Verstehe ich Sie richtig, dass wenn ich noch im Dezember in einem EU Mitgliedsstaat mit DBA mich wohnhaft melde und dort wohne und dies meinem Arbeitgeber noch rechtzeitig mitteile, dass dann die Abfindung nicht mehr in Deutschland besteuert wird, sondern in dem jeweiligen Land? Oder müsste ich dort bspw. erst 6 Monate wohnen damit die Steuer nur dort anfällt?
Wie ich auch aus Ihrer Antwort verstehe, gibt es kein Land, in dem ich die Steuern auf meine Abfindung vermeiden kann, aber es gibt ein Gesetz (BFH, Urteil vom 10.06.2015, Az. IR 79/13, Abruf-Nr. 179869; BMF , Schreiben vom 31.03.2016, Az. IV B 2 - S 1304/09/10004, Abruf-Nr. 185963), die besagt, dass einige Länder wie die Niederlande, in denen keine Steuern auf die Abfindung gezahlt werden sollten, verstehe ich richtig?

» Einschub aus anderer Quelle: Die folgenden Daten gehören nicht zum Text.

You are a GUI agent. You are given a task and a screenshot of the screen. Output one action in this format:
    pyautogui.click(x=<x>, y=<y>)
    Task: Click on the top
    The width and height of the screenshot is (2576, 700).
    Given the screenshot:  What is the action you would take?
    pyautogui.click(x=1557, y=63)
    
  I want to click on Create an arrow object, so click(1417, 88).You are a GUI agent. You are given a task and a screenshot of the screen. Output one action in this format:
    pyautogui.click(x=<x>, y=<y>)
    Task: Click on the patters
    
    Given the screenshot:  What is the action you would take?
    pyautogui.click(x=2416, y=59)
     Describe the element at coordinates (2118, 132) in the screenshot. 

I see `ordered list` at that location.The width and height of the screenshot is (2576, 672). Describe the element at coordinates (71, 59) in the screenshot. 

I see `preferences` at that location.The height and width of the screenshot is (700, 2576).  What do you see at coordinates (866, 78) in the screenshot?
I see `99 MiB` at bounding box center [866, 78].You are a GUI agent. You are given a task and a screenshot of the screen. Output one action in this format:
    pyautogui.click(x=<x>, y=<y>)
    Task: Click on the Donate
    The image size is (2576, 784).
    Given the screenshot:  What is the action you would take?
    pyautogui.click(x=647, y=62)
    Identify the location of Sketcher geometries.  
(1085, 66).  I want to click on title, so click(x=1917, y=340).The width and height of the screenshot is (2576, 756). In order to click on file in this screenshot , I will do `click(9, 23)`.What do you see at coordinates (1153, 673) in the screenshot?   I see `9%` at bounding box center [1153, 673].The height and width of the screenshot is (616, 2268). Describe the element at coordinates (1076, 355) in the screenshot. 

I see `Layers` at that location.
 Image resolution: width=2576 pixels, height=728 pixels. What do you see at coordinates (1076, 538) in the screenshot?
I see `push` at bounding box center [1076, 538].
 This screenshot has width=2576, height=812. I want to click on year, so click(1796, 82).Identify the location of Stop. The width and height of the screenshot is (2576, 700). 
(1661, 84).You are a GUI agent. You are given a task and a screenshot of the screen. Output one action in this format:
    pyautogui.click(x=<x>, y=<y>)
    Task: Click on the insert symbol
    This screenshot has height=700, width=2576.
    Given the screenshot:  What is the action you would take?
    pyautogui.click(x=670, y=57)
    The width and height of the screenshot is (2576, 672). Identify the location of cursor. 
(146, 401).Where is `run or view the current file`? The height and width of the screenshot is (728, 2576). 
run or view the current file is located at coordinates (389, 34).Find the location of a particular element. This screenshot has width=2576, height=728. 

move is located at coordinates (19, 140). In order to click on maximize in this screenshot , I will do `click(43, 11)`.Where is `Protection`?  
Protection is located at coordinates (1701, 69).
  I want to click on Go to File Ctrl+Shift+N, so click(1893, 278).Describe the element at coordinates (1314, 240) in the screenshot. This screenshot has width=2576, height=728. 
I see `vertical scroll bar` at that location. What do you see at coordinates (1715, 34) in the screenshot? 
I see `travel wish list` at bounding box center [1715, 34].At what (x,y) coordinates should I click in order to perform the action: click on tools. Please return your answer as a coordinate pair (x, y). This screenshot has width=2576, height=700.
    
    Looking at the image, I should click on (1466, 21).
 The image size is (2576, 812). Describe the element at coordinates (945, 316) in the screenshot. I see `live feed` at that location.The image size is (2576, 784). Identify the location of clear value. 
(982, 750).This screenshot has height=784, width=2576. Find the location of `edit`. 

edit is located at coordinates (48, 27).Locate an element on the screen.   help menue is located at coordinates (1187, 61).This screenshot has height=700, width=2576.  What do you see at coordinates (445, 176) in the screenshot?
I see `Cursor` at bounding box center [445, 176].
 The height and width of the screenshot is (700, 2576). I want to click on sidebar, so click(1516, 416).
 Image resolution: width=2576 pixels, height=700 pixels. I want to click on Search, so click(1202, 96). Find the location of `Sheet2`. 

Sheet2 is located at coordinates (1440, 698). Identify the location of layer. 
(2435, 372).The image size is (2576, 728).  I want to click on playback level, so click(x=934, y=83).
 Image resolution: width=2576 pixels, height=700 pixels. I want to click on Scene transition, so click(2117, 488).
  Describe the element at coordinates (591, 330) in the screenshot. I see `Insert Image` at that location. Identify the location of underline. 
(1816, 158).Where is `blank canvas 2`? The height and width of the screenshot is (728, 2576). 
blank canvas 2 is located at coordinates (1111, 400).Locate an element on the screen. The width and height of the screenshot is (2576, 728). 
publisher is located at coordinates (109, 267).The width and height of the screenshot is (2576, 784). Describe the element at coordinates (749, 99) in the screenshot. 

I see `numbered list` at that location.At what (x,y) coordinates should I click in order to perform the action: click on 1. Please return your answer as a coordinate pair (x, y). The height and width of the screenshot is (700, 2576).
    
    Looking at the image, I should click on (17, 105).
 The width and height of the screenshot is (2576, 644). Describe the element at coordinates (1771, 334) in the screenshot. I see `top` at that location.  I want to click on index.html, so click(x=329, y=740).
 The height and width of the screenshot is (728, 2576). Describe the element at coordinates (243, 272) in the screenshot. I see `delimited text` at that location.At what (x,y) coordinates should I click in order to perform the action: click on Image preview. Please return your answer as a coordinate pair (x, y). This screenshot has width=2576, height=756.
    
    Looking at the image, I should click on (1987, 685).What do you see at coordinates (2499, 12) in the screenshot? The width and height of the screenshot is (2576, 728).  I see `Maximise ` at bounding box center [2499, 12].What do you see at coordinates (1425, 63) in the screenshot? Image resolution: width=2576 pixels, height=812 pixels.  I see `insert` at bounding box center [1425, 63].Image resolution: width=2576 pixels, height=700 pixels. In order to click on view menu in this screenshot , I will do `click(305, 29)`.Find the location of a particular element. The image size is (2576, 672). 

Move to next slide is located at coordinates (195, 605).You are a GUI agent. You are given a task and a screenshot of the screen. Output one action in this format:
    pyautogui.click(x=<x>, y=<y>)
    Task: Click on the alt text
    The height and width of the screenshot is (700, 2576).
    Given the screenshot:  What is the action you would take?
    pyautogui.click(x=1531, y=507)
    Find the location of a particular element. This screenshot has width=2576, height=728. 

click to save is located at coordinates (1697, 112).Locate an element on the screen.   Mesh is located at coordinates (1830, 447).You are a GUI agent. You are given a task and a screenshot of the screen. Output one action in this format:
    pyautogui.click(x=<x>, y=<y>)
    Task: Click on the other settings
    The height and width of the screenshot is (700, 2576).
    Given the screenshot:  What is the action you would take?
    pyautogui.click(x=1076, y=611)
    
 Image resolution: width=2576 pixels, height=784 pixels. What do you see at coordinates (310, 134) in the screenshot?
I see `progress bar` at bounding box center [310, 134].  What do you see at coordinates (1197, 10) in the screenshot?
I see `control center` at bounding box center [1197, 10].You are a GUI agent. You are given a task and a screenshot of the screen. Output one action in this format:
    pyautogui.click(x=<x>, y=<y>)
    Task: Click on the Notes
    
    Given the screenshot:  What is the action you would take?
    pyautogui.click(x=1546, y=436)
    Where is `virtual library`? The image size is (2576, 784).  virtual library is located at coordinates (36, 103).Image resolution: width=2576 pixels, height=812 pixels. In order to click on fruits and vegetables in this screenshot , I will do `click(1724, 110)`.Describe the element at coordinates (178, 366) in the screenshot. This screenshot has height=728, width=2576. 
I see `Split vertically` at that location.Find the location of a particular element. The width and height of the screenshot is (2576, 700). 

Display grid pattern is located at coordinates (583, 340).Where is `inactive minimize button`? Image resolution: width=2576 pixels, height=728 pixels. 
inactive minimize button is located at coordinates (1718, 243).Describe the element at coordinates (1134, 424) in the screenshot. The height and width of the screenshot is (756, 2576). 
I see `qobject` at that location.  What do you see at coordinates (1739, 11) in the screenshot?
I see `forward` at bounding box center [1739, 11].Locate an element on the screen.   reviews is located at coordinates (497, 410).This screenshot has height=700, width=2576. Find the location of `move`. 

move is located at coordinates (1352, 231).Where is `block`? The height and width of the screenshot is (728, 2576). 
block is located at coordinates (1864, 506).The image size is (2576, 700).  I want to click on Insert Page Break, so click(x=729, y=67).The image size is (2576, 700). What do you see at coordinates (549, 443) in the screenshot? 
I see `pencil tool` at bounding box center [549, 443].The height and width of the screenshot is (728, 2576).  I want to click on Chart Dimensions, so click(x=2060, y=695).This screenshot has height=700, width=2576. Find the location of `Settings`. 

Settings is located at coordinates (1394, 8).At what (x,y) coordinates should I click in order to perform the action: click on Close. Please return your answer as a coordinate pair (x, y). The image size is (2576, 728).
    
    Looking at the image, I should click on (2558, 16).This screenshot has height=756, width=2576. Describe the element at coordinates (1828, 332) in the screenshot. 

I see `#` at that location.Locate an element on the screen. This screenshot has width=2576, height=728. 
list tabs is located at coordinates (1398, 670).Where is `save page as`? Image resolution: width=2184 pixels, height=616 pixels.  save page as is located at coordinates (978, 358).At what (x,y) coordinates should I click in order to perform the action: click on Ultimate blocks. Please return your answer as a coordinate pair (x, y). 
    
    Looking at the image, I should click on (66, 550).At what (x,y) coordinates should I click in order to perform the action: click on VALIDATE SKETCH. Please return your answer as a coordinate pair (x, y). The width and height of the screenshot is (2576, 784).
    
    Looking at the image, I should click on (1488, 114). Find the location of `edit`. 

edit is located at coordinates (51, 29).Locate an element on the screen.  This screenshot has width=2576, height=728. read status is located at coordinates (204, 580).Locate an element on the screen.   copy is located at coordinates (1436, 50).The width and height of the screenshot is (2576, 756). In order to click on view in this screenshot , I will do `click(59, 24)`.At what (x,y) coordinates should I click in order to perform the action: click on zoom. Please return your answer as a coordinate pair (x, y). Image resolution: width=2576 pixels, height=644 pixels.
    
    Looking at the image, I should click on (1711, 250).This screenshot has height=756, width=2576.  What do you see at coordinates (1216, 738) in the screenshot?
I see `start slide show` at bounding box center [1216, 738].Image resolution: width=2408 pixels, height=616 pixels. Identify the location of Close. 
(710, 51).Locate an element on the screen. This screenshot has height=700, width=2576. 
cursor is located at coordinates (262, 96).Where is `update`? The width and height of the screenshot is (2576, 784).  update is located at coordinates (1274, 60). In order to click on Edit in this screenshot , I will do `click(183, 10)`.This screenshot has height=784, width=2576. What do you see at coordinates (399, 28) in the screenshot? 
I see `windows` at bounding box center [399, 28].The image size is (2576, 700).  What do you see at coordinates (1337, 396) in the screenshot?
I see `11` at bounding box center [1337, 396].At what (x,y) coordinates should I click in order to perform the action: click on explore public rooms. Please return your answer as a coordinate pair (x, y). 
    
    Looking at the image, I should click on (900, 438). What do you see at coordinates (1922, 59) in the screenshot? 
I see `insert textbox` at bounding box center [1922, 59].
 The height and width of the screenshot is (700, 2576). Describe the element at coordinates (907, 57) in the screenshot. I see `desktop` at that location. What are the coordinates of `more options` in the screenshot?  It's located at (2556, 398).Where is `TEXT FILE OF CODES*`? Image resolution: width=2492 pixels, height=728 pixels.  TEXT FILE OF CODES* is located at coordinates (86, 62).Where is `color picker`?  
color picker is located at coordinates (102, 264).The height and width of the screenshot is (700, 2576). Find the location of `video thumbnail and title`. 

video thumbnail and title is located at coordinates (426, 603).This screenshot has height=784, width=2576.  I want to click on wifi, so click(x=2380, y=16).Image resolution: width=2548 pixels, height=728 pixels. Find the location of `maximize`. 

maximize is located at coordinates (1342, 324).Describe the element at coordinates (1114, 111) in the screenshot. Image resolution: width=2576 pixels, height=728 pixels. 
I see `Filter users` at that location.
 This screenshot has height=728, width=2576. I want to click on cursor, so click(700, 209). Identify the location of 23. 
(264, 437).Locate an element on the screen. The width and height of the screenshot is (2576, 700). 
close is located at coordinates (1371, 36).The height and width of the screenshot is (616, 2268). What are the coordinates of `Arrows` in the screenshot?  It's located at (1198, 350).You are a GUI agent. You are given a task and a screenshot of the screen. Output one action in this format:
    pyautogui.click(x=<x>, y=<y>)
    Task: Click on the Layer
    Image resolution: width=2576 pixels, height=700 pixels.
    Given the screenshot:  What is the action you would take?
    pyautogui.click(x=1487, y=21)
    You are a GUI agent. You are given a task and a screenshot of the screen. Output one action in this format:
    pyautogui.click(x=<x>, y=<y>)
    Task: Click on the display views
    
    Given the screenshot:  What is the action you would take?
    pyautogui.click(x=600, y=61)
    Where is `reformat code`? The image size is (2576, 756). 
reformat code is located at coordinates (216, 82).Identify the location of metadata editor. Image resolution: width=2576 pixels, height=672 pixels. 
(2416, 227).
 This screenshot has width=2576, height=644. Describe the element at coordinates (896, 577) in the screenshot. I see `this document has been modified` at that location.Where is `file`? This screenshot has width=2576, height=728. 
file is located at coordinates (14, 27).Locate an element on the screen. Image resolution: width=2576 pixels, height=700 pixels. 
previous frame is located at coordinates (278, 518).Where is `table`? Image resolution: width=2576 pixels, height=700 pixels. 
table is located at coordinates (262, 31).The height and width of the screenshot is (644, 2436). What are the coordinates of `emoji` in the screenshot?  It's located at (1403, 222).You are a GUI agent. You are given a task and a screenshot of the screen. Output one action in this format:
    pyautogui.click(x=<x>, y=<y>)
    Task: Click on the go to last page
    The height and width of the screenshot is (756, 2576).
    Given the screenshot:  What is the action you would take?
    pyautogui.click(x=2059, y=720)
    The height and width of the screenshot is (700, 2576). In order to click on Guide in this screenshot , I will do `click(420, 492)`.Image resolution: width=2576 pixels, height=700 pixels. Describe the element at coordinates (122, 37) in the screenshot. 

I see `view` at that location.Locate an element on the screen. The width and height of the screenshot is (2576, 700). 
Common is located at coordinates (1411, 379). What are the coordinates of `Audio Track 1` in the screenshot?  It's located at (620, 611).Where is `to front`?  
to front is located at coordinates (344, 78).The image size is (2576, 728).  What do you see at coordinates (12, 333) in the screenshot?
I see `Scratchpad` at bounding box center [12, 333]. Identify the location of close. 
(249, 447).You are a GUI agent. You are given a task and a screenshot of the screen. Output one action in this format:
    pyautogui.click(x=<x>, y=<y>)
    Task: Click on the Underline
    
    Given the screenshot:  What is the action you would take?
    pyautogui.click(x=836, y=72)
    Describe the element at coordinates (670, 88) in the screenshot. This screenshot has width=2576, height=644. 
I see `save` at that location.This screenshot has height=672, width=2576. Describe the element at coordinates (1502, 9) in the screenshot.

Vielen Dank und viele Grüße
Es stellt sich die Frage, ob bei einer Ummeldung im Jahr 2021 die Finanzverwaltung bzw. der Arbeitgeber bereits von einem dauerhaften Aufenthalt im Ausland ausgeht.
Zumindest der Arbeitgeber wird vorsichtshalber die Abfindung nach den ihm vorliegenden Daten abwickeln und die Einkommensteuer zunächst einmal abführen.
Es wäre Ihre Sache, diesen unter Hinweis auf die zitiere Rechtsprechung davon abzuhalten, wenn Sie die entsprechenden Voraussetzungen geschaffen haben.